Write the next part of the passage on the KOC gene family, picking up after its final heading.

— Extract to read —
|---|

The KOC Gene Family.

The first and by far the predominant group, consisting of 33 clones, was related to KOC (KH-domain containing gene overexpressed in cancer) gene, a gene shown to be overexpressed in pancreatic cancer and mapped to chromosome 7p11.5 (24). Among the 33 clones, 2 were derived from the KOC gene, whereas the other 31 clones were derived from two previously unidentified closely related genes, indicating that KOC belongs to a gene family with at least three expressed members. The KOC gene contains an ORF of 1740 bp, encoding a protein of 579 aa (M_r 65 kDa). The two other homologous genes encode proteins slightly different in size, with 60–70% amino acid homology among the three gene products. Alternate splicing forms were observed in one of the two KOC-like genes, but not in the others. In the original study by Müller-Pillasch et al. (24), Northern blot analysis showed that the KOC expression was restricted to placenta and was not found in heart, brain, lung, liver, kidney, pancreas, or skeletal muscle. By RT-PCR analysis, however, we have observed significant levels of KOC mRNA expression in testis and in nontesticular normal tissues, including liver, colon, kidney, and brain. In this regard, the expression pattern of KOC resembles the unrelated cytotoxic T lymphocyte-defined antigen PRAME (25), i.e., restricted expression by Northern blotting and ubiquitous expression by the more sensitive RT-PCR assay. A detailed description of these findings regarding KOC family genes will be reported elsewhere.

The MAGE Family.

|---|

— Input data —
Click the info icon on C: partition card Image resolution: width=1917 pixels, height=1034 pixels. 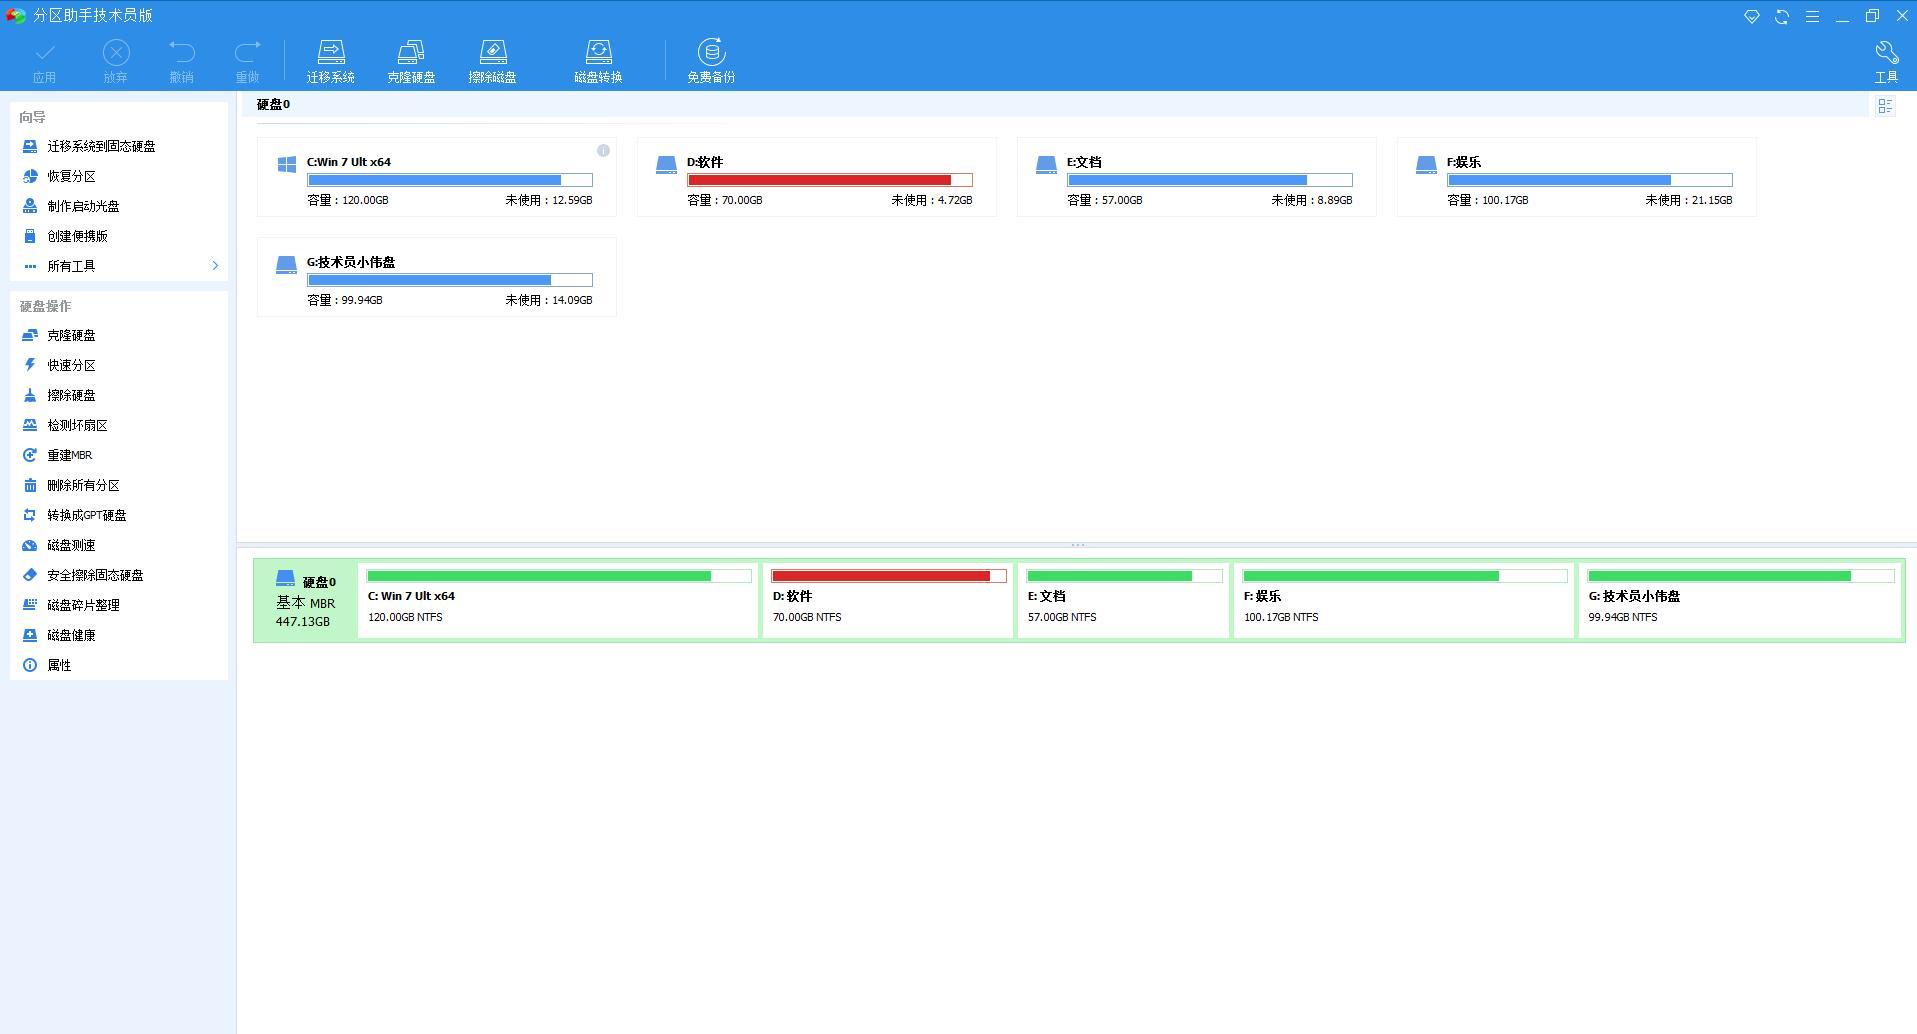[x=603, y=150]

|---|

— Expected answer —
The second group consisting of 11 clones were derived from genes belonging to the MAGE family. Sequencing of five representative clones revealed overlapping sequences, all of them derived from the MAGE-4a gene (ref. 14, GenBank accession no. U10687). The other six clones showed positive dot blot hybridization to a MAGE-4a probe derived from the 5′ sequences, indicating that they belonged to the MAGE family (data not shown). Restriction mapping further suggested that these clones probably were all derived from MAGE-4a, as they all shared the same EcoRI site, which is present at the 3′ end of the MAGE-4a cDNA (nucleotide position 10932, GenBank accession no. U10687).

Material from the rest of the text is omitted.